A distribuição digital (presença global) complementa a distribuição física (presença local). Nalguns casos, pode mesmo substitui-la na sua plenitude.
A presença física da loja, da máquina self-service e do call-center é complementada pela presença digital da internet, do mobile e da rede social. A presença humana será assegurada cada vez mais através da presença em vídeo, um fator a ter em consideração na humanização da relação digital.
O processo digital de compra incorpora o processo de pagamento. Estes são dois processos, que têm de estar presentes de forma invisível, são facilitadores da decisão de compra / fecho da venda, sem atrito e de forma segura.
Na atualidade, as empresas são primeiramente empresas de tecnologia (infraestrutura, real-time, chips, aplicações e aplicativos) em que os processos de negócio representam em si mesmo o principal negócio.
Procuram conectar a oferta e a procura para facilitar a comercialização e realização de negócios à escala global – a capilaridade digital da experiência de consumo.
As empresas estão cada vez mais preparadas para negociar peer-to-peer independentemente de ser uma pessoa singular (particular) ou coletiva (empresa pública ou privada).
A solução tecnológica de mercado para a realização de negócios com particulares encontra-se, no entanto, mais desenvolvida do que a solução para negociar entre empresas.

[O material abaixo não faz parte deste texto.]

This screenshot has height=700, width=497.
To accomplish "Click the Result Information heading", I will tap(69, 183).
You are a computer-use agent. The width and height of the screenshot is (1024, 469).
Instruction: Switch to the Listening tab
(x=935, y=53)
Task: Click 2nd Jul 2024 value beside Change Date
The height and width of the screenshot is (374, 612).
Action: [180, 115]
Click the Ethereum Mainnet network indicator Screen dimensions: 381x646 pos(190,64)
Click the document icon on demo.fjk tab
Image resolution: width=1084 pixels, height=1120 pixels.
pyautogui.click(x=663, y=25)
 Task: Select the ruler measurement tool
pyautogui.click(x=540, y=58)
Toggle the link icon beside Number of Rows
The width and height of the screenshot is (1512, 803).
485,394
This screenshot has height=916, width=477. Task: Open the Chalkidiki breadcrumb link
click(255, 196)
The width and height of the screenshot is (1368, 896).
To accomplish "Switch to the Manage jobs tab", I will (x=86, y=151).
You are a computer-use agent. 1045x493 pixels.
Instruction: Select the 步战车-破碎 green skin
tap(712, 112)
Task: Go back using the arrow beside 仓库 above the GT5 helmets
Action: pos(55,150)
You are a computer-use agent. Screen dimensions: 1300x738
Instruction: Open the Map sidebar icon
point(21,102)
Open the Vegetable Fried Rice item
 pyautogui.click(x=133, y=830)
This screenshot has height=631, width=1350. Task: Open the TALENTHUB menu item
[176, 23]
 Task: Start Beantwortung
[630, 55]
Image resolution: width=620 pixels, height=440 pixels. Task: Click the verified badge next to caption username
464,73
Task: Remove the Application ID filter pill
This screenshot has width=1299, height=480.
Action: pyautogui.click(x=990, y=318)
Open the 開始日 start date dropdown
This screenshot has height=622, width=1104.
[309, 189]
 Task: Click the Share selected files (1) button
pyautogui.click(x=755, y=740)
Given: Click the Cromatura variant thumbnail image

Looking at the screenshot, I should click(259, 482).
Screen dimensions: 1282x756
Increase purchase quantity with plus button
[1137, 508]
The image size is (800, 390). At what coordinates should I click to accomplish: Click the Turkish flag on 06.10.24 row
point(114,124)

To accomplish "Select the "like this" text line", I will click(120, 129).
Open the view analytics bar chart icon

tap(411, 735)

As principais barreiras do desenvolvimento prendem-se com questões de legislação, regulação e agilização dos pagamentos através de novas plataformas como o caso da blockchain e com questões orçamentais relativas ao custo da adaptação dos sistemas de informação para garantir o acesso, em segurança, aos processos de negócio e à informação em real time.
Finalmente, tão importante quanto as barreiras anteriores, existe uma muito importante que é a ausência de uma verdadeira cultura corporativa de inovação, onde seja permitido falhar. Nem sempre é possível quantificar em business case o retorno de uma visão inovadora de negócio. Testar, errar e corrigir faz do processo de evolução das organizações e das pessoas.
Uma plataforma aberta a terceiros requer mais investimento em segurança mas garante maior retorno. O seu valor será tanto maior quanto o número de aderentes existirem quer do lado da oferta quer do lado da procura. Alavanca-se, por esta via, o efeito da conectividade em rede das pessoas (social web) e também das coisas (internet of things). Os processos de onboarding e de engagement devem pois ser simples e seguros.
A tecnologia permite ainda estabelecer parcerias entre empresas de forma ágil potenciando o valor da inovação com recurso a soluções já testadas e validadas. Não é necessário uma empresa ser detentora de toda a solução de montante a jusante.
A economia da partilha reduz os custos de investimento e maximiza os ganhos de todos os intervenientes. A margem é efetivamente menor, por ser também repartida, no entanto, é positivamente compensada pelo rápido crescimento das vendas, pela dimensão do mercado (global) e pelo time-to-market alcançado (a tempo e em tempo).